-------- Extract
Finding solutions to methodological challenges through interdisciplinary collaboration
13 December 2021 - 12h15-13h15
Auditoire de Battelle and Online - Registration mandatory
The Data Science Competence Center (CCSD) of the University of Geneva is pleased to invite you to the third session of the Data Science Clinics.
The objective of the Data Science Clinics is to allow researchers to share with their peers some of the concrete challenges they encounter in the analysis of their research data. This sharing of methodological questions aims to collectively shape solutions to these challenges and to pave the way to the development of mutually beneficial collaborations between researchers.
12h15-12h45: Jens-Kristian Krogager, Department of Astronomy, Faculty of Sciences.
"Graph Databases for Complex Astrophysical Data"
----------------
-------- Supplied material
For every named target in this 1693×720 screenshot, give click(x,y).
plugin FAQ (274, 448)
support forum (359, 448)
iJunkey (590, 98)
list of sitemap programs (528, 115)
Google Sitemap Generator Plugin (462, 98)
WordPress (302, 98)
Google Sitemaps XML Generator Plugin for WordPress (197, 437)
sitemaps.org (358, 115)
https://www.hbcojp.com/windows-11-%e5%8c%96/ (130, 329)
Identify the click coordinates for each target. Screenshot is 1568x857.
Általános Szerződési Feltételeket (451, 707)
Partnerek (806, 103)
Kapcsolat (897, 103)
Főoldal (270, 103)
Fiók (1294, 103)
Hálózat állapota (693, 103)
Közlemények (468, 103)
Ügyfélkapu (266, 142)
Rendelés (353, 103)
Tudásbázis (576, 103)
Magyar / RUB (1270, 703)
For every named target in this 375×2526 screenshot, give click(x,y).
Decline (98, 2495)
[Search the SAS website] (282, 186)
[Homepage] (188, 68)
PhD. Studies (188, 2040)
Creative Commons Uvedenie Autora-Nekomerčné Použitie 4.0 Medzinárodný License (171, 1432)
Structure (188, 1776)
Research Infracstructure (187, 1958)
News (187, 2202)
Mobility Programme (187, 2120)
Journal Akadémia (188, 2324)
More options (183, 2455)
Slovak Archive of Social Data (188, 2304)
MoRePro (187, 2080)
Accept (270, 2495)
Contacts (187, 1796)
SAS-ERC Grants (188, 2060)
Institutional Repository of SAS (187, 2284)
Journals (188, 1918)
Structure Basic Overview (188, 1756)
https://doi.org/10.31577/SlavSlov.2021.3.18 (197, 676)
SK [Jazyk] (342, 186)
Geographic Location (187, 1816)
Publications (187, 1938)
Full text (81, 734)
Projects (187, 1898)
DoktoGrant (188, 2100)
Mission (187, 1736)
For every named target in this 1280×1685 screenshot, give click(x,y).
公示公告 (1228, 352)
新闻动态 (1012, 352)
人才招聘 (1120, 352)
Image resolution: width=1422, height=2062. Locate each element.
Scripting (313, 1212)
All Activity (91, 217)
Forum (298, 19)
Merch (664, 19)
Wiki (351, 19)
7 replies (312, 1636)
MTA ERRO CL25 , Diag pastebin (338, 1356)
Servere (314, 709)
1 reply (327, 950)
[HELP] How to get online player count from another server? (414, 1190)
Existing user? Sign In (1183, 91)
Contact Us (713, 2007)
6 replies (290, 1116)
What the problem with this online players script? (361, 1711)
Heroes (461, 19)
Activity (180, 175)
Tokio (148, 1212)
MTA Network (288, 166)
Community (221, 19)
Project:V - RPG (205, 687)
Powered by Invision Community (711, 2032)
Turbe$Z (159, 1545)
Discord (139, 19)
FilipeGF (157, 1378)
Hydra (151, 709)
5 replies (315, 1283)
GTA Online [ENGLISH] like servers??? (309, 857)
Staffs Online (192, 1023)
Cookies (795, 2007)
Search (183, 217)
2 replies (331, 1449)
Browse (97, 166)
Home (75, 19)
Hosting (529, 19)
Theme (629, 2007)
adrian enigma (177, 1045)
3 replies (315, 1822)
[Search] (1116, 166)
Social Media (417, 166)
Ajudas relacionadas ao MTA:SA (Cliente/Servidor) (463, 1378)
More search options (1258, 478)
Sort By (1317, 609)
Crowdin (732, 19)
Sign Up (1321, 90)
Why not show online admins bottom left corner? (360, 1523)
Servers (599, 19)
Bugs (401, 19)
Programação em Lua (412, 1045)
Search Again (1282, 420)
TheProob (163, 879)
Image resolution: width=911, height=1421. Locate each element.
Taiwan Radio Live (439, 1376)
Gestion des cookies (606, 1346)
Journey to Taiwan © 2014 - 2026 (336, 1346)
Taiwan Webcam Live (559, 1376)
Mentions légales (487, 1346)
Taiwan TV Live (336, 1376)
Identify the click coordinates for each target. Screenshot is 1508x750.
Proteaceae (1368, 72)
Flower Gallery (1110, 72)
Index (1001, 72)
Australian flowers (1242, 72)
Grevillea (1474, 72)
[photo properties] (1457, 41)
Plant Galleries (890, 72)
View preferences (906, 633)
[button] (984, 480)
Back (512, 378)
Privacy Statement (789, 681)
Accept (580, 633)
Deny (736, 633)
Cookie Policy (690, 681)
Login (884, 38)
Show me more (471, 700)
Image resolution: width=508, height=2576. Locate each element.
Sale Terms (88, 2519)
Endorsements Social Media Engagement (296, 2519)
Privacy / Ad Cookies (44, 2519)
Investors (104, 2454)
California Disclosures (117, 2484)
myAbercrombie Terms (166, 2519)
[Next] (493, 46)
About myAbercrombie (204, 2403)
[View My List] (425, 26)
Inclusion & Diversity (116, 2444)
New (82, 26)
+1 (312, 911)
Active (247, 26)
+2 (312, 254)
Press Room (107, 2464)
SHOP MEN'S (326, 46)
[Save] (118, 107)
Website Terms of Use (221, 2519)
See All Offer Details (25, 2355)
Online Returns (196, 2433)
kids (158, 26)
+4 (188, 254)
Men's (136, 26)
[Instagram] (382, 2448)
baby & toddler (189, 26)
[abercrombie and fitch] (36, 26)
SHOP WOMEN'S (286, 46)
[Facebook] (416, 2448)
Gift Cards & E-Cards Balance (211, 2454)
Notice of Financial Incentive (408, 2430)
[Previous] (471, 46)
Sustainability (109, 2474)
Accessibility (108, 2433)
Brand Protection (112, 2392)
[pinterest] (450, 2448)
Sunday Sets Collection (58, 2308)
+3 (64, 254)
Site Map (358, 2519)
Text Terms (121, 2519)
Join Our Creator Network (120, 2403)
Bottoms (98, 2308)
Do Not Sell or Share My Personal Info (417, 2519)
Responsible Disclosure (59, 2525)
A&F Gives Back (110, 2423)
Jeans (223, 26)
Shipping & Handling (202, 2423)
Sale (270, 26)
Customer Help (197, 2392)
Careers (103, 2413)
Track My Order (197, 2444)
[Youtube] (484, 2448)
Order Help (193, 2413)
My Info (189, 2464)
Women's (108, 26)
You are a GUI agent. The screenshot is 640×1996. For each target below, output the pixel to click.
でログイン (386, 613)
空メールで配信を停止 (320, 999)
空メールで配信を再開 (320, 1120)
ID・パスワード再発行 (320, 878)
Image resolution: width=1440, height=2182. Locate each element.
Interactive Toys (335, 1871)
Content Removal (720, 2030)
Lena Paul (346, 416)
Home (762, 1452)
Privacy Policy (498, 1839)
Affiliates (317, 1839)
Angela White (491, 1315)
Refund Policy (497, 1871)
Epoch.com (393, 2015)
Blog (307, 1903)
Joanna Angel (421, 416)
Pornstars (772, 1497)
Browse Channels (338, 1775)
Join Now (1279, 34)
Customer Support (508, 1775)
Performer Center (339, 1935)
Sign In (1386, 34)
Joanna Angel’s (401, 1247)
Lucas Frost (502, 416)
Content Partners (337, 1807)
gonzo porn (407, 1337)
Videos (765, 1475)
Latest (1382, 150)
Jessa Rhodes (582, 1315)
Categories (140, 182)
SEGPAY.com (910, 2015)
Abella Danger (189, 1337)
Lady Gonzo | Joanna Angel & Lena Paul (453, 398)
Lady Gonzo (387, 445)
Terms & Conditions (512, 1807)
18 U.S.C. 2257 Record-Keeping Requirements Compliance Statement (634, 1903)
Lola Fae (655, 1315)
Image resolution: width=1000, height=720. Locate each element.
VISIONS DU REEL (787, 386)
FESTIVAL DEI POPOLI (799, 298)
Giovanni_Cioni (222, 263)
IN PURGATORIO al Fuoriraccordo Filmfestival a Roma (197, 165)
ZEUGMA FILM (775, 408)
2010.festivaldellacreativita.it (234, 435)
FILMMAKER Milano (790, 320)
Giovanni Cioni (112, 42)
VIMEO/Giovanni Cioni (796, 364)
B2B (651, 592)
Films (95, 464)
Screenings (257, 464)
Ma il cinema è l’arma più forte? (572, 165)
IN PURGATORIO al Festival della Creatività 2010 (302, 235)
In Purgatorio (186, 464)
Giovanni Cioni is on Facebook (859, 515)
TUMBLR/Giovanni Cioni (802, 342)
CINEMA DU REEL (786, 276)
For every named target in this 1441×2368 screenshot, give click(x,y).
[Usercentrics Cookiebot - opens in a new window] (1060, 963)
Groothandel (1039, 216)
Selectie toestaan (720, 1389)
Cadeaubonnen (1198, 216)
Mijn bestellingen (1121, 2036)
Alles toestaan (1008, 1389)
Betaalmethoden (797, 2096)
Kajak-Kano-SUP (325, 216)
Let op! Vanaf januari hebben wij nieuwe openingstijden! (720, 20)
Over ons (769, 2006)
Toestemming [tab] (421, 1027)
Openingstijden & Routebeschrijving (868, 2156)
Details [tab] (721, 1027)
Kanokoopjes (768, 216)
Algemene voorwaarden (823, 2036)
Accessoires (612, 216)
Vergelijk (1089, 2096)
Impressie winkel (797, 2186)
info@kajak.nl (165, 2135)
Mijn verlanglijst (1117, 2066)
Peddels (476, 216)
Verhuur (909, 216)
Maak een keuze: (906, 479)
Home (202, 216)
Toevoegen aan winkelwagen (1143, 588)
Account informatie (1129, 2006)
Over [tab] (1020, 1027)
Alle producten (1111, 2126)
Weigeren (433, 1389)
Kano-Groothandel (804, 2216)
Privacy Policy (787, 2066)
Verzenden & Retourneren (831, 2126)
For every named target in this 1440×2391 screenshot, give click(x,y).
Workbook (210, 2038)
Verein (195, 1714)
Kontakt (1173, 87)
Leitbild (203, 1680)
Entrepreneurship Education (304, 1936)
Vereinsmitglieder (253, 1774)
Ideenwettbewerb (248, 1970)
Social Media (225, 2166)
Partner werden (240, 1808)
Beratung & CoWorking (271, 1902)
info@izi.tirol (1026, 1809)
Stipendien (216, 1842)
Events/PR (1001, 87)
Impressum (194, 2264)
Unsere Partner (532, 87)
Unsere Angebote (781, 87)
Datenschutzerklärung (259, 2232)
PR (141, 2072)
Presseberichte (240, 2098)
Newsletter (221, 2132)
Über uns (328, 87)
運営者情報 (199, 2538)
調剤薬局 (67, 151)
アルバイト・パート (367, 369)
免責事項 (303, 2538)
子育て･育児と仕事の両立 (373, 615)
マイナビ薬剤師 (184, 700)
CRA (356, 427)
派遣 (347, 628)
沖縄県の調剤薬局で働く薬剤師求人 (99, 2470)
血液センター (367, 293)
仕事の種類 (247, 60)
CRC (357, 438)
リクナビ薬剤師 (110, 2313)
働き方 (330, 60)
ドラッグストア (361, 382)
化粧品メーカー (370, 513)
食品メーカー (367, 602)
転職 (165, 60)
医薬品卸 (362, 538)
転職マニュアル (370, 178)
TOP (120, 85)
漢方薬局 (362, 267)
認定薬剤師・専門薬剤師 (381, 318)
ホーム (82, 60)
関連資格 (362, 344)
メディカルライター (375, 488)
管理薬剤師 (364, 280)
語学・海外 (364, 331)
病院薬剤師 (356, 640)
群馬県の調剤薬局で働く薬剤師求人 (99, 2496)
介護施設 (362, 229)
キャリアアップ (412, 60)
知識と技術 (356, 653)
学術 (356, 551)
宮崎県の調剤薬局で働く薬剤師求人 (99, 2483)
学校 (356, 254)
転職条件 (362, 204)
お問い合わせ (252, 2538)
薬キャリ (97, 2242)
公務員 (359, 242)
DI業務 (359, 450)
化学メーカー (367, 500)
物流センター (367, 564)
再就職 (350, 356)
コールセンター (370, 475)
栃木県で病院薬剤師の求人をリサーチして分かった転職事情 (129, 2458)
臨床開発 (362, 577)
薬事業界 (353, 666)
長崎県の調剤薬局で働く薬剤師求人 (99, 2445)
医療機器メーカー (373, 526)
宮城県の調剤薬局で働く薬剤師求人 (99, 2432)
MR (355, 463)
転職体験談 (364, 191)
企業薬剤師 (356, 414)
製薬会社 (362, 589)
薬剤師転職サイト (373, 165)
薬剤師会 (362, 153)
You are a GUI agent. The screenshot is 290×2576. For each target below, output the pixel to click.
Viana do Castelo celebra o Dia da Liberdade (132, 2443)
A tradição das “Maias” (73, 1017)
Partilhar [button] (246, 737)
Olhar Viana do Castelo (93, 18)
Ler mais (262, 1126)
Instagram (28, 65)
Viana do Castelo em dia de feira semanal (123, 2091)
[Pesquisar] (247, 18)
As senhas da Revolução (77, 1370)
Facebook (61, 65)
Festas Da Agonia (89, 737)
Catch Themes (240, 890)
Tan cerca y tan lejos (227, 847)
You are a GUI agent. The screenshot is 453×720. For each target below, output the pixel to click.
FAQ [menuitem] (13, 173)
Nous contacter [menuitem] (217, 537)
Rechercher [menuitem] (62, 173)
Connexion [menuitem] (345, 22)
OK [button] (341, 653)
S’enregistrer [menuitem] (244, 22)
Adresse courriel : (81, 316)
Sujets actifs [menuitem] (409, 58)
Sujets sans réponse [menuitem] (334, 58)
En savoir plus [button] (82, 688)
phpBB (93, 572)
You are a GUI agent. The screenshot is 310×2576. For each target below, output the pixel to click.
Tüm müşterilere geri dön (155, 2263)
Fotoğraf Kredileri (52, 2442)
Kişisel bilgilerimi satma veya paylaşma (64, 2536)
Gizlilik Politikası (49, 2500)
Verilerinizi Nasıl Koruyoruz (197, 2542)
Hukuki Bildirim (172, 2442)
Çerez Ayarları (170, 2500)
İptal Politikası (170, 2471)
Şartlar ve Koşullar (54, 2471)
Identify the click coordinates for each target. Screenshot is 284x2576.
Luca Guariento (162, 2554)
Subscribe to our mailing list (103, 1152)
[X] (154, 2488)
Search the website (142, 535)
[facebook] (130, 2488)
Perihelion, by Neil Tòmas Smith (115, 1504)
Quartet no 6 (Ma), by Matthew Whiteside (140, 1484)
----------------
Prompt A:
In the Data Science Clinics announcement, which session of the Data Science Clinics is the reader invited to?
Prompt B:
Render this sentence from the Data Science Clinics announcement in French: "The Data Science Competence Center (CCSD) of the University of Geneva is pleased to invite you to the third session of the Data Science Clinics."
Prompt C:
Return the passage of the Data Science Clinics announcement from "The objective of" up to and including "Faculty of Sciences.", reproduced without changes.

Response area A:
The third session.

Response area B:
Le Centre de compétences en science des données (CCSD) de l'Université de Genève a le plaisir de vous inviter à la troisième session des Data Science Clinics.

Response area C:
The objective of the Data Science Clinics is to allow researchers to share with their peers some of the concrete challenges they encounter in the analysis of their research data. This sharing of methodological questions aims to collectively shape solutions to these challenges and to pave the way to the development of mutually beneficial collaborations between researchers.
12h15-12h45: Jens-Kristian Krogager, Department of Astronomy, Faculty of Sciences.